The prefectural administration of Okinawa said the curfew would be imposed as most crimes committed by US servicemen tended to take place after midnight.

"We hope that it will help prevent the recurrence of crimes," Tadanobu Higa, director of military base affairs for the Okinawa prefectural government, told AFP by telephone.

"Educational programs by the US forces in the past have failed to produce results. The number of crimes is still on the increase," he added.

Offences committed by servicemen have fueled strong protests among islanders against the concentration of US troops on the Okinawan chain, particulary after the 1995 gang-rape of a 12-year-old local girl by three US servicemen.

Okinawa, located within the striking distance of China and the Korean peninsula hosts roughly two-thirds of the 47,000 US troops in Japan. It remained under post-World War II US military occupation until 1972.

US marines with the rank of sergeant or lower stationed in Japan will be barred from going off base from midnight to 5 am in an indefinite curfew beginning on June 11, the US military daily Stars and Stripes reported.

But non-commissioned officers, who have demonstrated "integrity, maturity, reliability and exceptional performance" may be exempted from the ban, it added.

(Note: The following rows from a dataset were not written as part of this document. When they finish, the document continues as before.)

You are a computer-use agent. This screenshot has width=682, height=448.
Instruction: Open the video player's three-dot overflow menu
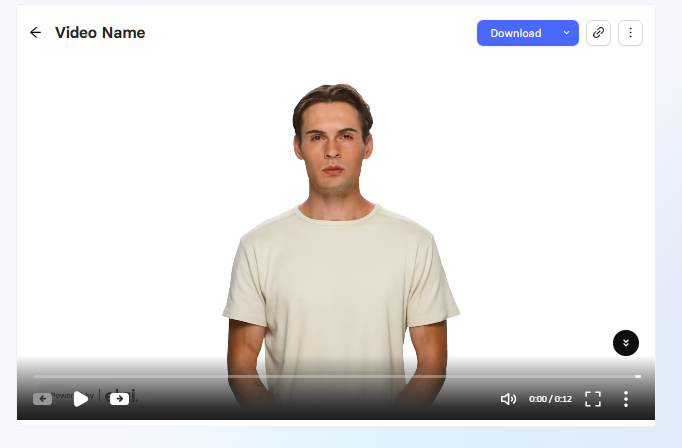pos(625,399)
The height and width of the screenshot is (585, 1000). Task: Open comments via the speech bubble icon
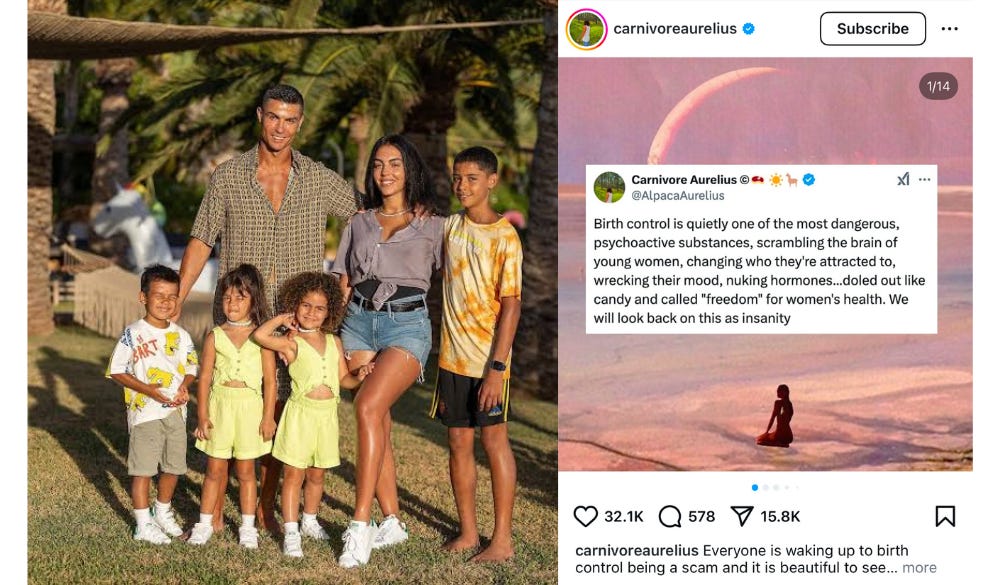(x=670, y=516)
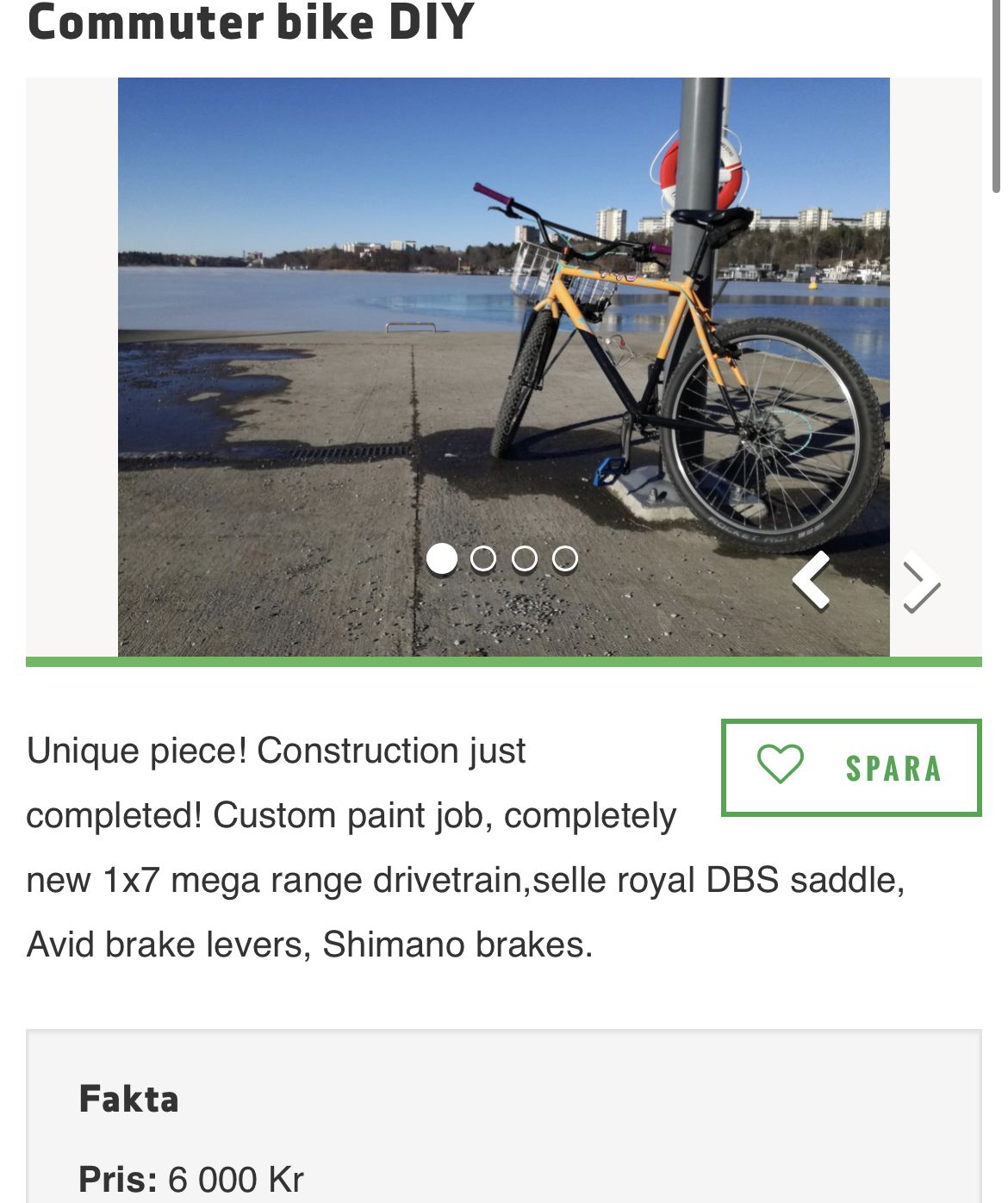Click the "Pris: 6 000 Kr" line
This screenshot has height=1203, width=1008.
point(191,1179)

It is the first time for a curfew to be imposed on US service personnel in Okinawa, since the Group-of-Eight (G8) summit held there in 2000 amid airtight security.

Lieutenant General Robert Blackman, commander of US Marine Corps in Japan, told the GI daily that the curfew was in response to crimes involving US service members in Japan, which have been on the rise since 1998.

"This is not a form of punishment," Blackman was quoted as saying. "Its a way of controlling where liberty is conducted during those peak times.

"These incidents have a negative effect on our relationship here and I want to turn it around; I want to push that curve in the other direction," he told the paper.

According to the Okinawan prefectural government, 112 US service members were arrested in 2003, including 48 held on suspicion of theft.

The annual total has steadily increased since 1998 from a steady total of 40 in the previous three years, during which antipathy toward US troops remained fierce after the gang rape.